Skip to contents

Performs clustering on sequence data using specified dissimilarity measures and clustering methods. The sequences are first converted to strings and compared using the stringdist package.

Usage

cluster_sequences(
  data,
  k,
  dissimilarity = "hamming",
  method = "pam",
  na_syms = c("*", "%"),
  weighted = FALSE,
  lambda = 1,
  ...
)

# S3 method for class 'tna_clustering'
print(x, ...)

Arguments

data

A data.frame or a matrix where the rows are sequences and the columns are time points.

k

An integer giving the number of clusters.

dissimilarity

A character string specifying the dissimilarity measure. The available options are: "osa", "lv", "dl", "hamming", "qgram", "cosine", "jaccard", and "jw". See stringdist::stringdist-metrics for more information on these measures.

method

A character string specifying clustering method. The available methods are "pam", "ward.D", "ward.D2", "complete","average", "single", "mcquitty", "median", and "centroid". See cluster::pam() and stats::hclust() for more information on these methods.

na_syms

A character vector of symbols or factor levels to convert to explicit missing values.

weighted

A logical value indicating whether the dissimilarity measure should be weighted (the default is FALSE for no weighting). If TRUE, earlier observations of the sequences receive a greater weight in the distance calculation with an exponential decay. Currently only supported for the Hamming distance.

lambda

A numeric value defining the strength of the decay when weighted = TRUE. The default is 1.0.

...

Additional arguments passed to stringdist::stringdist().

x

A tna_clustering object.

Value

A tna_clustering object which is a list containing:

  • data: The original data.

  • k: The number of clusters.

  • assignments: An integer vector of cluster assignments.

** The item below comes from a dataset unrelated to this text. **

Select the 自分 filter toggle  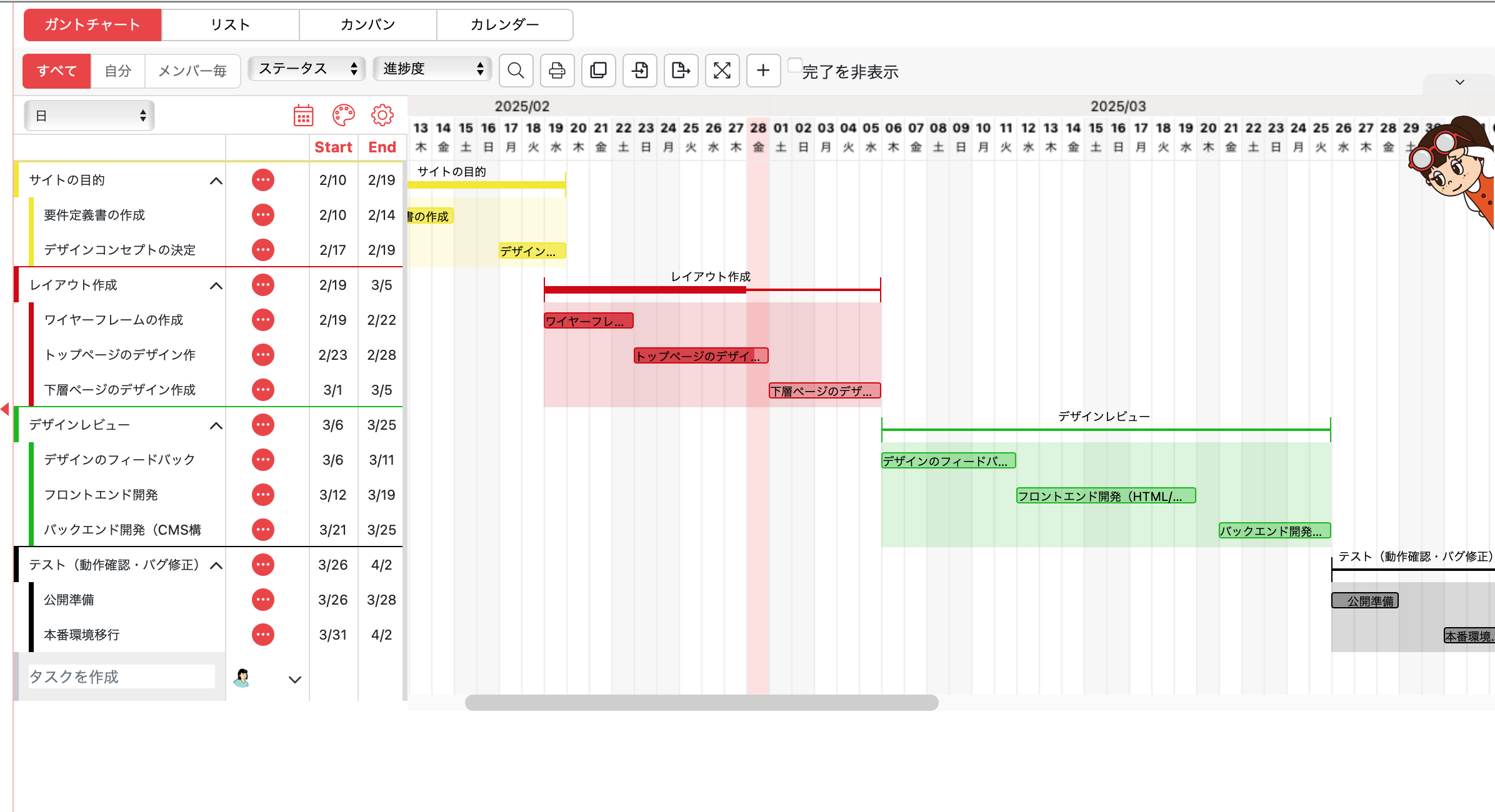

  • silhouette: Silhouette score measuring clustering quality.

  • sizes: An integer vector of cluster sizes.

  • method: The clustering method used.

  • distance: The distance matrix.

Examples

data <- data.frame(
  T1 = c("A", "B", "A", "C", "A", "B"),
  T2 = c("B", "A", "B", "A", "C", "A"),
  T3 = c("C", "C", "A", "B", "B", "C")
)

# PAM clustering with optimal string alignment (default)
result <- cluster_sequences(data, k = 2)
print(result)
#> Clustering method: pam 
#> Number of clusters: 2 
#> Silhouette score: 0.4345238 
#> Cluster sizes:
#> 1 2 
#> 3 3